Ethique: le Pr Elie Cogan et le Dr Charles Chatzopoulos dénoncent les abus en médecine et en chirurgie

Lors du 20e Colloque d’Ethique du CHIREC le mois dernier, le Pr Elie Cogan, Pr émérite de Médecine interne et Coordinateur de la Recherche Clinique au CHIREC et le Dr Charles Chatzopoulos, urologue et chef du pôle viscéral au CHIREC – site Delta, ont dénoncé les abus que l’on peut rencontrer respectivement en médecine suite notamment à des diagnostics non fondés, et en chirurgie,  même si la grande majorité des médecins sont des gens consciencieux. Retour sur quelques éléments importants de leurs présentations.

« Certains médecins ont tendance à diagnostiquer des maladies sur des bases non fondées et à traiter ces patients de manière inappropriée », a souligné le Pr Cogan d’emblée. Et de citer comme exemple le cas de l’hypothyroïdie. « Faisant fi des recommandations de toutes les sociétés scientifiques, certains praticiens s’appuient sur le dosage des hormones thyroïdiennes urinaires que pratiquent à tort quelques laboratoires pour confirmer une hypothèse diagnostique d’hypothyroïdie infondée .»

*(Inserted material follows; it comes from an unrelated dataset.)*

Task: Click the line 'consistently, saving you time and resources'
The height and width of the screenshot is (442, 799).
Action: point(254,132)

En plus de cela, un vent pseudoscientifique soufflant sur ces praticiens a incité ces soi-disant experts à dresser des listes de symptômes sensés permettre un diagnostic sur la seule base clinique. « Ces listes ne sont malheureusement que des compilations de symptômes parfaitement non spécifiques. Le drame est qu’en plus de cela, il arrive que soient proposés à ces patients qui n’ont pas besoin des traitements douteux et coûteux pour les patients car non remboursés par la Sécurité sociale », a déploré le Pr Cogan.

Dans certaines situations, on peut aussi invoquer parmi les causes possibles d’abus diagnostique le manque ou l’insuffisance de preuves clairement établies ou de consensus concernant la meilleure pratique. Cette situation laisse la porte ouverte à des pratiques parfois excessives. Il ne faut pas ignorer non plus l’existence de pressions exercées sur le médecin hospitalier. Ces pressions concernant la productivité ou l’efficacité peuvent avoir une influence sur ses choix des méthodes diagnostiques, même si cela ne devrait pas être le cas.

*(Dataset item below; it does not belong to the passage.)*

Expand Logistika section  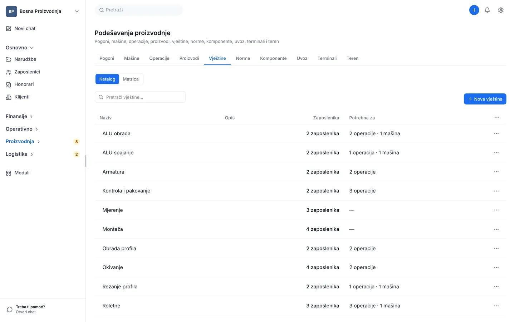point(19,154)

Abus également en chirurgie
De son côté, le Dr Chatzopoulos a évoqué quatre types d’abus possibles en chirurgie.

Premièrement, l’urologue a pointé les indications chirurgicales, comme en témoignent les variations géographiques du taux de recours à certaines interventions. « La meilleure façon de limiter cette variabilité est de suivre les guidelines spécifiques.».

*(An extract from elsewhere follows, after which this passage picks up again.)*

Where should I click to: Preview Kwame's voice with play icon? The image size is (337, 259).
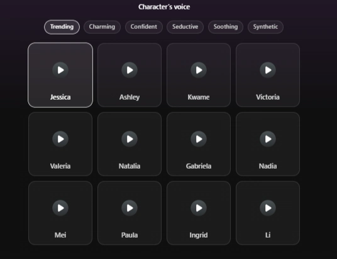(x=199, y=70)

Deuxièmement, Charles Chatzopoulos a souligné les problèmes d’exécution, que ce soit par défaut de compétence (formation spécifique en fonction du type d’intervention) ou par erreur (mauvais patients, mauvais côté, etc).

« Pour limiter ce risque au maximum, plusieurs outils sont à notre disposition pour améliorer la compétence : formation complémentaire pour certaines opérations, formation continue, concertations multidisciplinaires, etc. Et pour se prémunir du risque d’erreur, il faut suivre de façon systématique les procédures de contrôle (check-list au bloc opératoire, par exemple) », a-t-il commenté.

Troisièmement, l’urologue a relevé la problématique liée à l’information donnée au patient avant une intervention : « Chez nous, la relation médecin/patient est encore fortement basée sur la confiance, contrairement aux pays anglo-saxons où le consentement est systématique. Le patient devrait disposer d’une information écrite avant tout acte chirurgical, et signer un consentement. »

Enfin, le Dr Chatzopoulos a abordé les comportements inadéquats (violence, harcèlement, …), que ce soit entre membres du personnel ou entre patients et soignants. « Ces comportements sont en effet en augmentation, tout comme c’est le cas dans la société. »

Pour conclure, soulignons toutefois que heureusement, la plupart des chirurgiens sont des professionnels consciencieux, que la grande majorité des interventions se passent bien, et qu’il existe des institutions et des dispositions pour éviter les abus.